Sind Befundtatsachen und Zusatztatsachen in einem Gutachten zu erheben

Sind Befundtatsachen und Zusatztatsachen in einem Gutachten zu erheben? Die Senatsverwaltung für Justiz, Vielfalt und Antidiskriminierung in Berlin hat sich hiermit auf Anfrage eines Abgeordneten auseinandersetzen müssen (im Zusammenhang mit Anknüpfungstatsachen), also auch auch die Frage, ob Befundtatsachen und Zusatztatsachen zu berücksichtigten sind:

Befundtatsachen sind weitere tatsächliche Informationen, die aus der Sicht der/des Sachverständigen für das Gutachten relevant sind. Dafür kann die/der Sachverständige im Beweisbeschluss oder später durch das Gericht ermächtigt werden, Informationen bei Dritten einzuholen. Die Befundtatsachen und ihre Informationsquellen sind Bestandteil des Gutachtenauftrags und im Gutachten offenzulegen, um die Überprüfung zu ermöglichen.

Zusatztatsachen sind Informationen, die mit dem Gutachten in keinem Zusammenhang stehen und die Sachverständigen beiläufig bekannt geworden sind. Hier kommt eine Schweigepflicht der Sachverständigen in Betracht.

************

ZU ERLEDIGENDE AUFGABEN:
**1)** Überarbeite den Text über Befund- und Zusatztatsachen ab "Befundtatsachen sind weitere" bis einschließlich "Überprüfung zu ermöglichen." und setze dabei "Behörden" an die Stelle von "Dritten".
**2)** Was kommt laut dem Text über Befund- und Zusatztatsachen bei Zusatztatsachen für die Sachverständigen in Betracht?
**3)** Führe den Text über Befund- und Zusatztatsachen im Anschluss an seinen letzten Satz weiter.
Das Material steht in keinem Zusammenhang mit dem Text über Befund- und Zusatztatsachen.

GEGEBENE DATEN:
************

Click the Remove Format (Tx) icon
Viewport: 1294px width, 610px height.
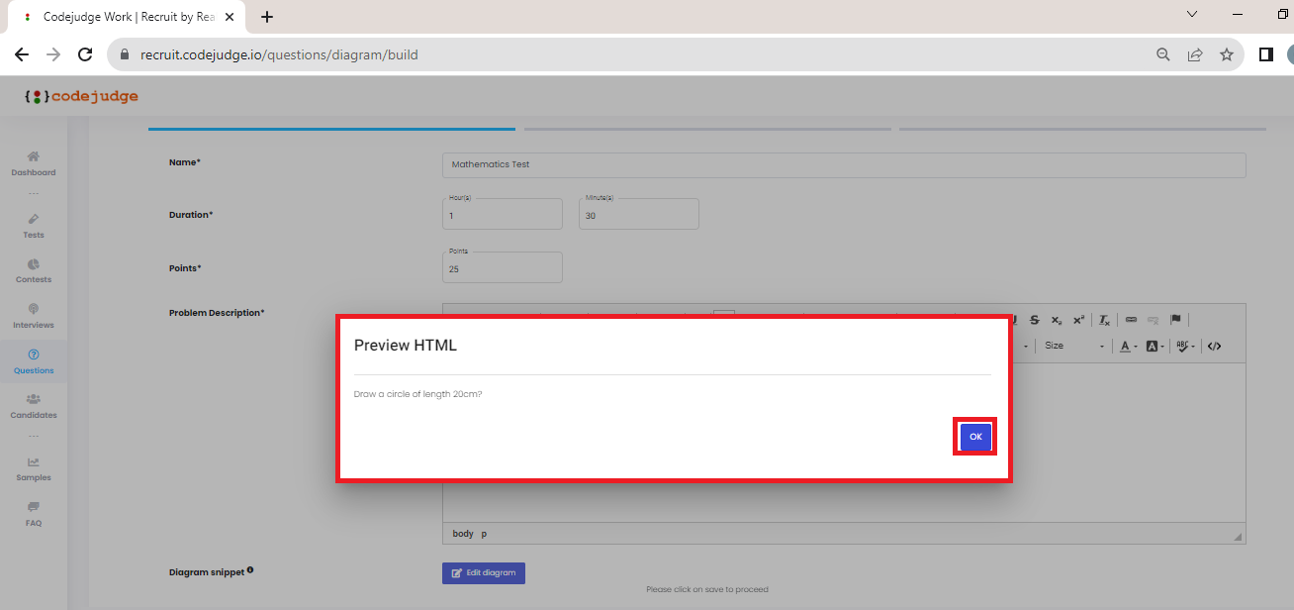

************

ANTWORTEN ZU AUFGABEN:
**1)**
Befundtatsachen sind weitere tatsächliche Informationen, die aus der Sicht der/des Sachverständigen für das Gutachten relevant sind. Dafür kann die/der Sachverständige im Beweisbeschluss oder später durch das Gericht ermächtigt werden, Informationen bei Behörden einzuholen. Die Befundtatsachen und ihre Informationsquellen sind Bestandteil des Gutachtenauftrags und im Gutachten offenzulegen, um die Überprüfung zu ermöglichen.

**2)** Eine Schweigepflicht der Sachverständigen.

**3)**
Quelle: Abgeordnetenhaus Berlin, Drucksacke 19/12 429, Anfrage vom 24.06.2022, Antwort vom 15.07.2022

Die Anfrage des AfD-Abgeordneten Tommy Tabor basiert offenkundig auf meiner Arbeit. Dies ergibt sich aus dem Zitat der nichtveröffentlichten Entscheidung des OLG München, Familiensenate Augsburg, Az. 30 UF 232/15.

Diese Auffassung von mir wird auch von Salzgeber weitgehend geteilt (Josef Salzgeber, Familienpsychologische Gutachten, 8. Auflage 2024, Rn. 221 und 222).

Das bedeutet aber nicht, dass nicht recht oft gleichwohl auch GWG-Gutachter dies anders handhaben. Eltern sollten daher prüfen, ob sie Schweigepflichtsentbindungen erteilen oder diese ggf. später zurückziehen.

Die richterliche Unabhängigkeit und die Transparenz der Datenerhebung (und der erhobenen Dateninhalte!) bleibt zu schützen. Dies kann nur gelingen, wenn Befundtatsachen und Zusatztatsachen in einem Gutachten nicht durch den Gutachter erhoben werden, sondern durch das Gericht anzuordnen.